Two failures, one gap, one instrument
A model can fail unseen data from opposite directions. It can memorise: reproduce the training set, private noise and all, having learned the sample rather than the structure (overfitting). Or it can not even learn: lack the capacity or the training to capture structure that is plainly in the data (underfitting). These are the operational faces of the bias–variance tradeoff — underfitting is what high bias looks like in a training log, overfitting is what high variance looks like. That note explains where the error comes from; this one is about detecting which failure you have, because the remedies point in opposite directions and applying the wrong one makes things worse.
The diagnosis requires exactly two numbers: training error and validation error. Their absolute level and the gap between them place you in one of four quadrants.
| Train error | Validation error | Diagnosis | Read it as |
|---|---|---|---|
| high | high (small gap) | underfitting | cannot even fit the data it has seen — capacity or optimisation problem |
| low | high (large gap) | overfitting | fits seen data, fails unseen — memorising sample noise |
| high | even higher | both | too little capacity and unstable fit; common with bad features or bugs |
| low | low (small gap) | healthy | learning structure that transfers — stop fiddling |
A single (train, val) pair is a snapshot; learning curves — error versus training set size — show the trend, and the trend tells you what more data would buy. The two failures produce unmistakably different pictures:
Left: curves converge at a high plateau — more data cannot help, the model is the ceiling. Right: a persistent gap with the validation curve still descending — more data is exactly what would help.
This is the cheapest expensive-question-answerer in ML: before paying for data collection, plot the curves on subsamples. If train and validation have already converged (left panel), the money is wasted; the model family is the bottleneck. If a large gap persists and validation error is still falling with size (right panel), data is precisely the purchase to make.

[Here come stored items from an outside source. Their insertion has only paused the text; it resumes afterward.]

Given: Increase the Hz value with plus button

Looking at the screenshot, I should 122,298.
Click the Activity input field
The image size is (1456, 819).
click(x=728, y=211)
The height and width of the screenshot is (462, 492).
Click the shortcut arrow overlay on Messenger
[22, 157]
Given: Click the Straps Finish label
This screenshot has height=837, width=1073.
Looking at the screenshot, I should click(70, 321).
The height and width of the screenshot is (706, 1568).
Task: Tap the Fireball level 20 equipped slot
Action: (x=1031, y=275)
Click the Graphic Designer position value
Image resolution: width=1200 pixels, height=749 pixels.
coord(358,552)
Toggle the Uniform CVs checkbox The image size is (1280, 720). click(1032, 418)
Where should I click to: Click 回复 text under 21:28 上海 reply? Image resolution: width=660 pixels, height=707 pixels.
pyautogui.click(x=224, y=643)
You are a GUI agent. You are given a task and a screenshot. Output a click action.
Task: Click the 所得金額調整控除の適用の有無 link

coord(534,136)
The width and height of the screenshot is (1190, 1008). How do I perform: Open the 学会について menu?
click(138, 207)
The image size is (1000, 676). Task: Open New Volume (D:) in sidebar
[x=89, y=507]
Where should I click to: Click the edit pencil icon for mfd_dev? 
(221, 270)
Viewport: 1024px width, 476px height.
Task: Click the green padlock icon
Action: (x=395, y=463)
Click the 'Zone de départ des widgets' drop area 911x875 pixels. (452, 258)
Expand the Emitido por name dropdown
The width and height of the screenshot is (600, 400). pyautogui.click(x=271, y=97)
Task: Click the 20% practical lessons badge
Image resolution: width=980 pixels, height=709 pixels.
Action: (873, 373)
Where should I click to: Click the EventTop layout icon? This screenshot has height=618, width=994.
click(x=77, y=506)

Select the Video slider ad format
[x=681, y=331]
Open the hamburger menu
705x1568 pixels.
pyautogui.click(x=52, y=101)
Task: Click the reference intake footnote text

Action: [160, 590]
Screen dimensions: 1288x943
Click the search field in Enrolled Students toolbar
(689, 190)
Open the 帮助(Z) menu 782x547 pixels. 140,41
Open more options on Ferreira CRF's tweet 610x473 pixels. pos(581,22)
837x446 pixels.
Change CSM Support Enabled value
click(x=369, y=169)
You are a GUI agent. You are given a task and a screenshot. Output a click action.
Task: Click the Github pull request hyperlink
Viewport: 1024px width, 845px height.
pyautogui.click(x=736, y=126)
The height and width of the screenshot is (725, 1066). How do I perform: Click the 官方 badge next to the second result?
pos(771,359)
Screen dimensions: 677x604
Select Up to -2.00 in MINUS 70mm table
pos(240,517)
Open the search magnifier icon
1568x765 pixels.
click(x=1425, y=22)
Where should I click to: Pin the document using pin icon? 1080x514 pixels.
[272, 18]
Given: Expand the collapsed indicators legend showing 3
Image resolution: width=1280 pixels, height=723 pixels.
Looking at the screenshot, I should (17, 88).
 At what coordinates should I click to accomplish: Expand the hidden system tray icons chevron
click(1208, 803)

Two modern footnotes. First, training error near zero is no longer automatically alarming: large overparameterised networks routinely interpolate their training data and still generalise (double descent; the implicit regularisation of SGD is doing unbilled work). The gap remains meaningful, but "train error ≈ 0" alone is not a diagnosis. Second, the entire framework rests on the validation set being honest — drawn from the deployment distribution and untouched by training. Leakage produces a small gap and a confident "healthy" verdict for a model that will fail in production; the hygiene rules live in cross-validation.